Eppure, questo agire criminale gode di una vera e propria “scorta mediatica” da parte della stampa italiana più diffusa, che a sua volta usa ampiamente i meccanismi del disimpegno morale per alleggerire e diluire nei confronti dell’opinione pubblica le responsabilità del governo israeliano, con sconcertante subalternità politica e slittamento etico. Emerge una complice omertà – che non vede, non sente, non parla, come le tre scimmiette – soprattutto se paragonata alla “scorta mediatica” che invece era stata fatta, ed è tuttora in corso, a sostegno delle vittime civili ucraine dell’occupazione russa. Seppure incomparabilmente inferiori, tanto in termini assoluti quanto nel rapporto quantità/tempo, rispetto alla macelleria infinita in corso a Gaza. Si tratta della “scorta mediatica” della stampa italiana ai carnefici, anziché alle vittime – ribaltando il senso di questa espressione che indica la pratica del giornalismo civile che tiene viva l’attenzione su un fatto che non deve essere dimenticato – di cui scrive il giornalista Raffaele Oriani in Gaza, la scorta mediatica (Peolple, 2024), agile pamphlet ma pesante atto di accusa ai media mainstream del nostro paese.

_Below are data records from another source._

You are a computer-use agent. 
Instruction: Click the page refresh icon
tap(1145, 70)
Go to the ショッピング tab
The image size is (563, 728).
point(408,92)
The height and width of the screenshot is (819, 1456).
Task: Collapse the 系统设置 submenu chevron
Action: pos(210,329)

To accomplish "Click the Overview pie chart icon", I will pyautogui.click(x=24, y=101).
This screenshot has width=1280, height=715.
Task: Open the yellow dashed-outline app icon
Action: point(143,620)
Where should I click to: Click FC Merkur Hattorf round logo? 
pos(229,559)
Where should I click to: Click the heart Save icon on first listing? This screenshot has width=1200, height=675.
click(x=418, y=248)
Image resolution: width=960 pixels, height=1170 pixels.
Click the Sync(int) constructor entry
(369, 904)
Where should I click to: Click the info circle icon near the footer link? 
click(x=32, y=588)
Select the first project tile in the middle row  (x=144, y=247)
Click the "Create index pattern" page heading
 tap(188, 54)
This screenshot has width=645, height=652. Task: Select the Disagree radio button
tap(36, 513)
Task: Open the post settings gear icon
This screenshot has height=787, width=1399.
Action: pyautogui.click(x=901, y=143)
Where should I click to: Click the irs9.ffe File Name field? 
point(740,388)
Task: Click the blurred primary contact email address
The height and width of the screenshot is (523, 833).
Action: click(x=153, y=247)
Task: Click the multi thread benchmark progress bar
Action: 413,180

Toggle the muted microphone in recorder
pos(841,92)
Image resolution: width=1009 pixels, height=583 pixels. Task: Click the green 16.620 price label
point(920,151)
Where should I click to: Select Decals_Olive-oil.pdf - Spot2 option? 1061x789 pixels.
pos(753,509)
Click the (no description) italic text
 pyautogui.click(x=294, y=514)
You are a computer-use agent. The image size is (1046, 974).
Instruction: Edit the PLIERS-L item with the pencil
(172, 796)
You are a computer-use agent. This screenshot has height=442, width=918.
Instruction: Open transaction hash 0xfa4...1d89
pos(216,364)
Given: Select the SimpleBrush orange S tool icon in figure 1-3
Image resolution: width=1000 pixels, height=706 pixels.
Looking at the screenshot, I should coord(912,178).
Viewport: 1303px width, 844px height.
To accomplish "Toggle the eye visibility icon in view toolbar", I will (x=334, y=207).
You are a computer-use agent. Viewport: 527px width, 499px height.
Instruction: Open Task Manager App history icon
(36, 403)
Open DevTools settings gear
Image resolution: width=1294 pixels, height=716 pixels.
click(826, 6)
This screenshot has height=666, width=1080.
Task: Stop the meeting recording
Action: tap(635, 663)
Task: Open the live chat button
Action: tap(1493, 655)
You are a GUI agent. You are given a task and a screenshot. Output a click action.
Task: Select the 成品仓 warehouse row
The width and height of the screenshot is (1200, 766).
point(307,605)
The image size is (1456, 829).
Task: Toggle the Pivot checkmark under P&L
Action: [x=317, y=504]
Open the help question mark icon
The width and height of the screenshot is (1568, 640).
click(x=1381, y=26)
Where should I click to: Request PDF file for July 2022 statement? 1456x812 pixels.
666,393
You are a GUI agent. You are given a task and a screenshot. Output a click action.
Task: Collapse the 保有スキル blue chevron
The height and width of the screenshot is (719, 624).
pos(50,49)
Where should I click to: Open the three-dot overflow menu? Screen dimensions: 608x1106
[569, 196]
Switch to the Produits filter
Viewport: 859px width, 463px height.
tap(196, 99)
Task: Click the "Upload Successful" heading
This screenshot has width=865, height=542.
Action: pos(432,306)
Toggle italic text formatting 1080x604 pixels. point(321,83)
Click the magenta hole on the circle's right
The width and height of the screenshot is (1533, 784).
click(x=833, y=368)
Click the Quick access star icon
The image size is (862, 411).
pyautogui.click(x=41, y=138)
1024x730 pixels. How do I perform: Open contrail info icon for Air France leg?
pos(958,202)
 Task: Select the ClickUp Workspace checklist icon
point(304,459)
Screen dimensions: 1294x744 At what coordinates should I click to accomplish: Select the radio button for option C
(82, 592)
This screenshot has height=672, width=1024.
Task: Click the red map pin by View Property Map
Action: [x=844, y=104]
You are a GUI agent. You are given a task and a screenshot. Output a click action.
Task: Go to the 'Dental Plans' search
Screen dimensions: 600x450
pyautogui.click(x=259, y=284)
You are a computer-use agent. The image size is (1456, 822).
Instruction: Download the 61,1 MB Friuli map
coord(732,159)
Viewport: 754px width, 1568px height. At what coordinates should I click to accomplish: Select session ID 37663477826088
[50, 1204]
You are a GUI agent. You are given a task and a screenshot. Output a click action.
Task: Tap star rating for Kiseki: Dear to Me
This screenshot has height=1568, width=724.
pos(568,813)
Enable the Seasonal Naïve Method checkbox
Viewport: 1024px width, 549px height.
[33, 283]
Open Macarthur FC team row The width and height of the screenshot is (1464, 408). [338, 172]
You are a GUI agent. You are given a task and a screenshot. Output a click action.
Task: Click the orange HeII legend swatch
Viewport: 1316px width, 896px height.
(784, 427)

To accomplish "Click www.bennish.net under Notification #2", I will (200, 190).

Raffaele Oriani è un ex collaboratore de il Venerdì di Repubblicache il 5 gennaio scorso, di fronte alla “reticenza” della testata nel raccontare il massacro dei palestinesi, ridimensionandolo ed edulcorandolo attraverso l’uso di un linguaggio eufemistico per mascherare la violenza, non nominandola, depotenziandone la carica di colpevolezza (Bandura) invia al giornale la lettera di dimissioni. “Magari fra decenni” – scriveva Oriani – “in tanti si domanderanno dove eravamo, cosa facevamo, cosa pensavamo mentre decine di migliaia di persone finivano sotto le macerie. Quanto accaduto il 7 ottobre è la vergogna di Hamas, quanto avviene dall’8 ottobre è la vergogna di noi tutti”. Nel suo libro Oriani documenta il costante e meticoloso lavaggio del linguaggio dei tre maggiori quotidiani italiani – Corriere della Sera, la Repubblica e La Stampa – nell’affrontare lo sterminio dei palestinesi e la distruzione sistematica della loro terra da parte del governo israeliano.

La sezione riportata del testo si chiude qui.